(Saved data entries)
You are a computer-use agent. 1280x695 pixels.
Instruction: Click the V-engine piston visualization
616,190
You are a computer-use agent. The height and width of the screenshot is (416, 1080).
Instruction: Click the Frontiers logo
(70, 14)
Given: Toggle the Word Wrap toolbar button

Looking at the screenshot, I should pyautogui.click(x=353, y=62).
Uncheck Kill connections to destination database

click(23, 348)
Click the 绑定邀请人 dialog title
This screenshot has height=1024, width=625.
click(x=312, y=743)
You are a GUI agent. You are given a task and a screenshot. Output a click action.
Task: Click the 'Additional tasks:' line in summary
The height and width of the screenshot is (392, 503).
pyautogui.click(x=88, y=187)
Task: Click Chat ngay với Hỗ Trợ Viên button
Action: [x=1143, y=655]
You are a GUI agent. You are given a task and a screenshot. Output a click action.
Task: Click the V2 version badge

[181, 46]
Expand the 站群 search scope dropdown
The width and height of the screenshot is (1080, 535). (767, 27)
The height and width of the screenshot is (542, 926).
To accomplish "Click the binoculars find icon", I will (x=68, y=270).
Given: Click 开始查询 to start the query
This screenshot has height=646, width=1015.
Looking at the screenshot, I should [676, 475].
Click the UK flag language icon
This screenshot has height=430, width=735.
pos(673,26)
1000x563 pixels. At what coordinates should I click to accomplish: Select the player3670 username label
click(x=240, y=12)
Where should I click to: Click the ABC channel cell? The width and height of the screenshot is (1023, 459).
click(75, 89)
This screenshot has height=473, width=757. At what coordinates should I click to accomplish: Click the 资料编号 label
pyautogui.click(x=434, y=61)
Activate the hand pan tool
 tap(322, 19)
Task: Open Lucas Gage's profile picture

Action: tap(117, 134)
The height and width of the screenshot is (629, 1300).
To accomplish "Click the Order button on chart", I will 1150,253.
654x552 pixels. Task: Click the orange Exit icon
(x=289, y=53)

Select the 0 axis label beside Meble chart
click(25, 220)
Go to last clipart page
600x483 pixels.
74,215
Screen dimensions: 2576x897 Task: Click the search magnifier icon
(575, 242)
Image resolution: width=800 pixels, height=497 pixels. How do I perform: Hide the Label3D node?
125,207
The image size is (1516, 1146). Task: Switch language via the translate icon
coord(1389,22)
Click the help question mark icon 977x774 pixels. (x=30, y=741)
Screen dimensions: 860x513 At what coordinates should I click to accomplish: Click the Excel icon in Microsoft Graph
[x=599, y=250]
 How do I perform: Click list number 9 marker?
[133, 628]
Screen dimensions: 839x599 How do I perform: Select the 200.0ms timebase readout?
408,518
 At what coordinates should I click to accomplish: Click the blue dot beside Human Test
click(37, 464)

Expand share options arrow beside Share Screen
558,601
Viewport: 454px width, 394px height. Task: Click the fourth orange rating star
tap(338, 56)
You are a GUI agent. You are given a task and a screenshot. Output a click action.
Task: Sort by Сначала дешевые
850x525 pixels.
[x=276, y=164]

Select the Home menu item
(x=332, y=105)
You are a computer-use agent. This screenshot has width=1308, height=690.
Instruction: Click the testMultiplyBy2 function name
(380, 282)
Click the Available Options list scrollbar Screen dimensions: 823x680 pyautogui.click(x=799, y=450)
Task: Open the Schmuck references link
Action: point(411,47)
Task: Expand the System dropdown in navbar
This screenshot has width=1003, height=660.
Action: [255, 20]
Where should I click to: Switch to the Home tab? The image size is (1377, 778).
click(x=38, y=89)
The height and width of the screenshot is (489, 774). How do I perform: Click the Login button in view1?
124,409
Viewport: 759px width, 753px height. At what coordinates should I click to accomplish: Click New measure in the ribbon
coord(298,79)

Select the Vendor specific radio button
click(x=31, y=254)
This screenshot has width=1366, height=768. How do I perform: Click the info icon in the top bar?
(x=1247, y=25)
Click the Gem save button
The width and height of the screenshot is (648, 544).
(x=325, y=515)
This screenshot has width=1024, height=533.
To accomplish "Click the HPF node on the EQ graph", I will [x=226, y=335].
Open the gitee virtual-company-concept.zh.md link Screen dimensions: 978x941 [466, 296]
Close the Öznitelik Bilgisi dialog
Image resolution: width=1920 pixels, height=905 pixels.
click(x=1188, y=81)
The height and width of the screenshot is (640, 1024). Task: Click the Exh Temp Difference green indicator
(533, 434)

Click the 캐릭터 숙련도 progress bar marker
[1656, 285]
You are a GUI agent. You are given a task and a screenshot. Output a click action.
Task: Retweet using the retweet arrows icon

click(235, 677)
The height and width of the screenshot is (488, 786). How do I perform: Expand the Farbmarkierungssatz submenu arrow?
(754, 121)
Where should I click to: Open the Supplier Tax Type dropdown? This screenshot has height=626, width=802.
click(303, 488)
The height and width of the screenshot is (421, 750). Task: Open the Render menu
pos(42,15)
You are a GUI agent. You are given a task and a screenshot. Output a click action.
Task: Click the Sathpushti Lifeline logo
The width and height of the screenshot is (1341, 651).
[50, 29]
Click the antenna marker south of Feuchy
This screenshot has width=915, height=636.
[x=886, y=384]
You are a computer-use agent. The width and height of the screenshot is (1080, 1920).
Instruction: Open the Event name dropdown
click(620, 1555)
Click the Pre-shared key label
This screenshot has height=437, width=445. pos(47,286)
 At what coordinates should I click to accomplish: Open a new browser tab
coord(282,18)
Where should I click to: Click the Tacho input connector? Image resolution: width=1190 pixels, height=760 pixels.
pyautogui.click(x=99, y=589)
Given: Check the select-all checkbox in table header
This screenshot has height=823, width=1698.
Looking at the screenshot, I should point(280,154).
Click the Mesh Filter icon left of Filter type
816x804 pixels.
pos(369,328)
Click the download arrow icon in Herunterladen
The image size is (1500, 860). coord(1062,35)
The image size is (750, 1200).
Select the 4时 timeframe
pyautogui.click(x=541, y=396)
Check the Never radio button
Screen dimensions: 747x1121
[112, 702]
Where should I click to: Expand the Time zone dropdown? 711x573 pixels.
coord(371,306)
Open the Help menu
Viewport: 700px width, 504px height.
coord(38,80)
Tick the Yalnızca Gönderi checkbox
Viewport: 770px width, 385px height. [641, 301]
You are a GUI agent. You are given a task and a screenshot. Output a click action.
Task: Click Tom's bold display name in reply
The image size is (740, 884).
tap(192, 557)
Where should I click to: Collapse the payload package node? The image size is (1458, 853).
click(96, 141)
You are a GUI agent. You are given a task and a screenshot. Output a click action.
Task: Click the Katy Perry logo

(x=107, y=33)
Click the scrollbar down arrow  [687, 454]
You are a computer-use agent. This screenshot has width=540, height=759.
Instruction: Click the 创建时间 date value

◆ Exercise brief ◆
From the records above, extract every line exactly as it stands.

◆ Solution for this exercise ◆
You are a computer-use agent. 1280x695 pixels.
Instruction: Click the V-engine piston visualization
616,190
You are a computer-use agent. The height and width of the screenshot is (416, 1080).
Instruction: Click the Frontiers logo
(70, 14)
Given: Toggle the Word Wrap toolbar button

Looking at the screenshot, I should pyautogui.click(x=353, y=62).
Uncheck Kill connections to destination database

click(23, 348)
Click the 绑定邀请人 dialog title
This screenshot has height=1024, width=625.
click(x=312, y=743)
You are a GUI agent. You are given a task and a screenshot. Output a click action.
Task: Click the 'Additional tasks:' line in summary
The height and width of the screenshot is (392, 503).
pyautogui.click(x=88, y=187)
Task: Click Chat ngay với Hỗ Trợ Viên button
Action: [x=1143, y=655]
You are a GUI agent. You are given a task and a screenshot. Output a click action.
Task: Click the V2 version badge

[181, 46]
Expand the 站群 search scope dropdown
The width and height of the screenshot is (1080, 535). (767, 27)
The height and width of the screenshot is (542, 926).
To accomplish "Click the binoculars find icon", I will (x=68, y=270).
Given: Click 开始查询 to start the query
This screenshot has height=646, width=1015.
Looking at the screenshot, I should [676, 475].
Click the UK flag language icon
This screenshot has height=430, width=735.
pos(673,26)
1000x563 pixels. At what coordinates should I click to accomplish: Select the player3670 username label
click(x=240, y=12)
Where should I click to: Click the ABC channel cell? The width and height of the screenshot is (1023, 459).
click(75, 89)
This screenshot has height=473, width=757. At what coordinates should I click to accomplish: Click the 资料编号 label
pyautogui.click(x=434, y=61)
Activate the hand pan tool
 tap(322, 19)
Task: Open Lucas Gage's profile picture

Action: tap(117, 134)
The height and width of the screenshot is (629, 1300).
To accomplish "Click the Order button on chart", I will 1150,253.
654x552 pixels. Task: Click the orange Exit icon
(x=289, y=53)

Select the 0 axis label beside Meble chart
click(25, 220)
Go to last clipart page
600x483 pixels.
74,215
Screen dimensions: 2576x897 Task: Click the search magnifier icon
(575, 242)
Image resolution: width=800 pixels, height=497 pixels. How do I perform: Hide the Label3D node?
125,207
The image size is (1516, 1146). Task: Switch language via the translate icon
coord(1389,22)
Click the help question mark icon 977x774 pixels. (x=30, y=741)
Screen dimensions: 860x513 At what coordinates should I click to accomplish: Click the Excel icon in Microsoft Graph
[x=599, y=250]
 How do I perform: Click list number 9 marker?
[133, 628]
Screen dimensions: 839x599 How do I perform: Select the 200.0ms timebase readout?
408,518
 At what coordinates should I click to accomplish: Click the blue dot beside Human Test
click(37, 464)

Expand share options arrow beside Share Screen
558,601
Viewport: 454px width, 394px height. Task: Click the fourth orange rating star
tap(338, 56)
You are a GUI agent. You are given a task and a screenshot. Output a click action.
Task: Sort by Сначала дешевые
850x525 pixels.
[x=276, y=164]

Select the Home menu item
(x=332, y=105)
You are a computer-use agent. This screenshot has width=1308, height=690.
Instruction: Click the testMultiplyBy2 function name
(380, 282)
Click the Available Options list scrollbar Screen dimensions: 823x680 pyautogui.click(x=799, y=450)
Task: Open the Schmuck references link
Action: point(411,47)
Task: Expand the System dropdown in navbar
This screenshot has width=1003, height=660.
Action: [255, 20]
Where should I click to: Switch to the Home tab? The image size is (1377, 778).
click(x=38, y=89)
The height and width of the screenshot is (489, 774). How do I perform: Click the Login button in view1?
124,409
Viewport: 759px width, 753px height. At what coordinates should I click to accomplish: Click New measure in the ribbon
coord(298,79)

Select the Vendor specific radio button
click(x=31, y=254)
This screenshot has width=1366, height=768. How do I perform: Click the info icon in the top bar?
(x=1247, y=25)
Click the Gem save button
The width and height of the screenshot is (648, 544).
(x=325, y=515)
This screenshot has width=1024, height=533.
To accomplish "Click the HPF node on the EQ graph", I will [x=226, y=335].
Open the gitee virtual-company-concept.zh.md link Screen dimensions: 978x941 [466, 296]
Close the Öznitelik Bilgisi dialog
Image resolution: width=1920 pixels, height=905 pixels.
click(x=1188, y=81)
The height and width of the screenshot is (640, 1024). Task: Click the Exh Temp Difference green indicator
(533, 434)

Click the 캐릭터 숙련도 progress bar marker
[1656, 285]
You are a GUI agent. You are given a task and a screenshot. Output a click action.
Task: Retweet using the retweet arrows icon

click(235, 677)
The height and width of the screenshot is (488, 786). How do I perform: Expand the Farbmarkierungssatz submenu arrow?
(754, 121)
Where should I click to: Open the Supplier Tax Type dropdown? This screenshot has height=626, width=802.
click(303, 488)
The height and width of the screenshot is (421, 750). Task: Open the Render menu
pos(42,15)
You are a GUI agent. You are given a task and a screenshot. Output a click action.
Task: Click the Sathpushti Lifeline logo
The width and height of the screenshot is (1341, 651).
[50, 29]
Click the antenna marker south of Feuchy
This screenshot has width=915, height=636.
[x=886, y=384]
You are a computer-use agent. The width and height of the screenshot is (1080, 1920).
Instruction: Open the Event name dropdown
click(620, 1555)
Click the Pre-shared key label
This screenshot has height=437, width=445. pos(47,286)
 At what coordinates should I click to accomplish: Open a new browser tab
coord(282,18)
Where should I click to: Click the Tacho input connector? Image resolution: width=1190 pixels, height=760 pixels.
pyautogui.click(x=99, y=589)
Given: Check the select-all checkbox in table header
This screenshot has height=823, width=1698.
Looking at the screenshot, I should point(280,154).
Click the Mesh Filter icon left of Filter type
816x804 pixels.
pos(369,328)
Click the download arrow icon in Herunterladen
The image size is (1500, 860). coord(1062,35)
The image size is (750, 1200).
Select the 4时 timeframe
pyautogui.click(x=541, y=396)
Check the Never radio button
Screen dimensions: 747x1121
[112, 702]
Where should I click to: Expand the Time zone dropdown? 711x573 pixels.
coord(371,306)
Open the Help menu
Viewport: 700px width, 504px height.
coord(38,80)
Tick the Yalnızca Gönderi checkbox
Viewport: 770px width, 385px height. [641, 301]
You are a GUI agent. You are given a task and a screenshot. Output a click action.
Task: Click Tom's bold display name in reply
The image size is (740, 884).
tap(192, 557)
Where should I click to: Collapse the payload package node? The image size is (1458, 853).
click(96, 141)
You are a GUI agent. You are given a task and a screenshot. Output a click action.
Task: Click the Katy Perry logo

(x=107, y=33)
Click the scrollbar down arrow  [687, 454]
You are a computer-use agent. This screenshot has width=540, height=759.
Instruction: Click the 创建时间 date value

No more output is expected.